- Text:
# Make itunes convert to AAC automatically?



## vampiregenocide (Oct 7, 2010)

I've heard these files are lossless and better quality, is there a way to get itunes to convert all audio files to AAC automatically whenever you import a CD into itunes? I'd convert my whole library, but then you have to delete the old versions and thats long.


----------



## The Atomic Ass (Oct 7, 2010)

vampiregenocide said:


> I've heard these files are lossless and better quality, is there a way to get itunes to convert all audio files to AAC automatically whenever you import a CD into itunes? I'd convert my whole library, but then you have to delete the old versions and thats long.



AAC is lossy, same as MP3. It has somewhat better audio quality than MP3, though. AIFF is CD quality and size, Apple Lossless is CD quality and about half the size of the CD generally, comparable to FLAC.

There would be no benefit to re-encoding your existing library anyway, as you're taking an already lossy file and re-encoding it, causing further quality degradation. It wouldn't be that difficult to do, though, you could sort by type in iTunes, and delete all the old files in one swoop. About 2 minutes work, minus how long the encoding would actually take.

As for setting the default ripping format, Preferences > General Tab > "When Importing a CD" > Import Settings.


----------

- Provided material:

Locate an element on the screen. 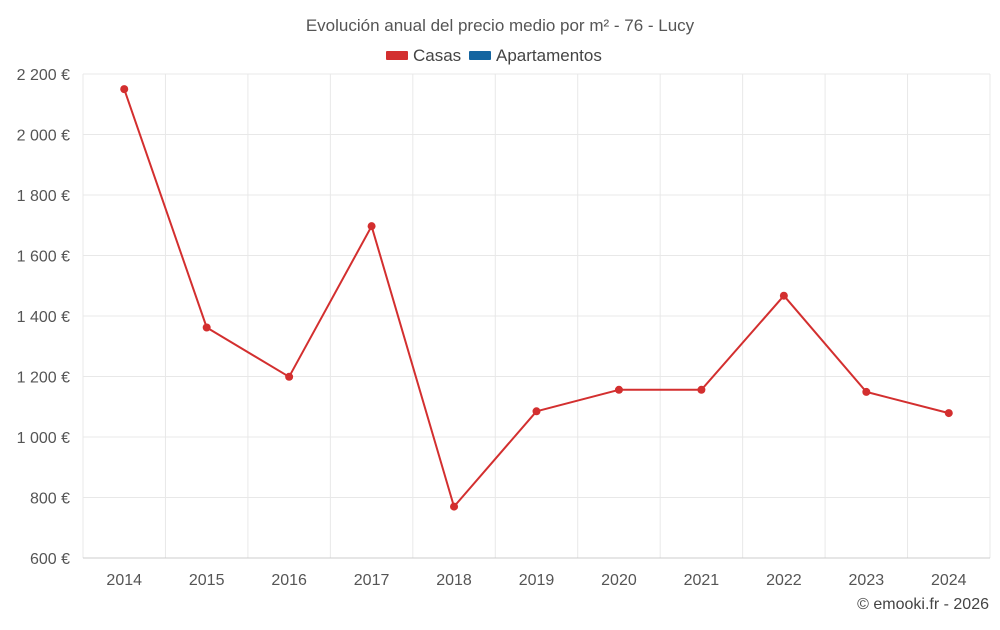 This screenshot has height=630, width=1000. legend-swatch-apartamentos is located at coordinates (480, 56).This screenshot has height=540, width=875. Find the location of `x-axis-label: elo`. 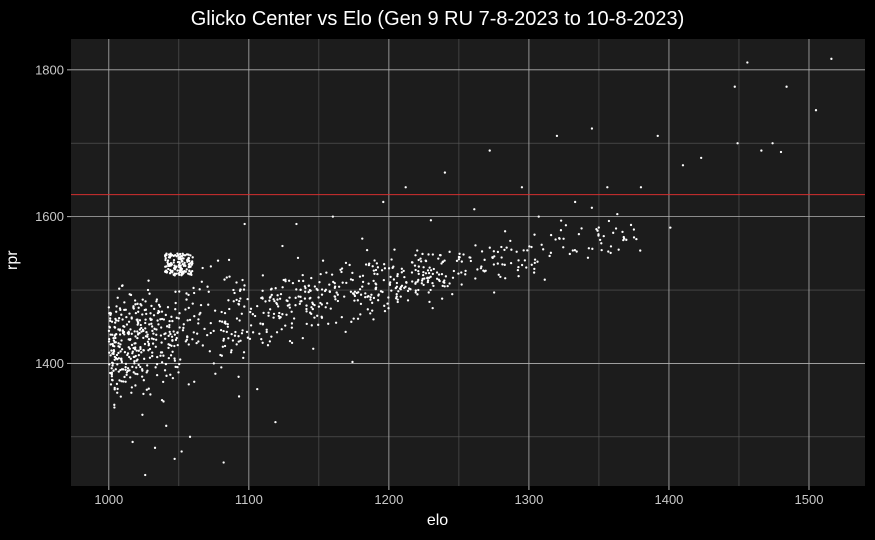

x-axis-label: elo is located at coordinates (438, 520). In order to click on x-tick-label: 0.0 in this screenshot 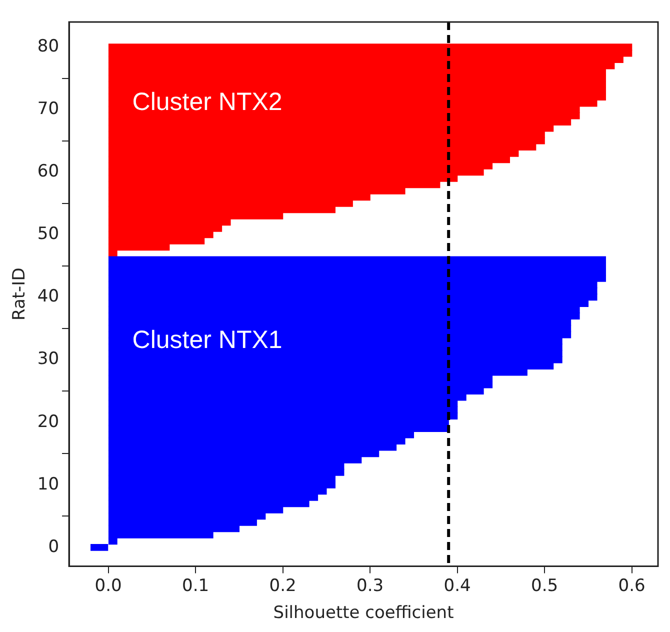, I will do `click(108, 586)`.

- Your instructions: Print the passage from the forum thread about converting music to AAC in iTunes that opens with the words containing "# Make itunes" and closes with "Ass (Oct 7, 2010)", copying it word for word.

- The answer:
# Make itunes convert to AAC automatically?



## vampiregenocide (Oct 7, 2010)

I've heard these files are lossless and better quality, is there a way to get itunes to convert all audio files to AAC automatically whenever you import a CD into itunes? I'd convert my whole library, but then you have to delete the old versions and thats long.


----------



## The Atomic Ass (Oct 7, 2010)